To determine the maximum amount you would pay for an asset that generates an income of $250,000 at the end of each of five years, we need to calculate the present value of these cash flows using the opportunity cost of funds, which is 8 percent.
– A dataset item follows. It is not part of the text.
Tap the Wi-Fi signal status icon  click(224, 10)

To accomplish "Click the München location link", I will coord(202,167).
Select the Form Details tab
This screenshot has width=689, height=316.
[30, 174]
The present value (PV) of each cash flow can be calculated using the formula:
PV = CF / (1 + r)^n
Where:
CF = Cash flow
r = Interest rate (opportunity cost of funds)
n = Number of periods
In this case:
CF = $250,000
r = 8% or 0.08
n = 5
Calculating the present value of each cash flow:
PV1 = $250,000 / (1 + 0.08)^1 = $231,481.48
PV2 = $250,000 / (1 + 0.08)^2 = $214,466.02
PV3 = $250,000 / (1 + 0.08)^3 = $198,675.50
PV4 = $250,000 / (1 + 0.08)^4 = $184,015.50
PV5 = $250,000 / (1 + 0.08)^5 = $170,408.04
To find the maximum amount you would pay for the asset, we sum up all the present values:
PV_total = PV1 + PV2 + PV3 + PV4 + PV5
= $231,481.48 + $214,466.02 + $198,675.50 + $184,015.50 + $170,408.04
= $999,046.54
Therefore, the maximum amount you would pay for the asset is approximately $999,046.54.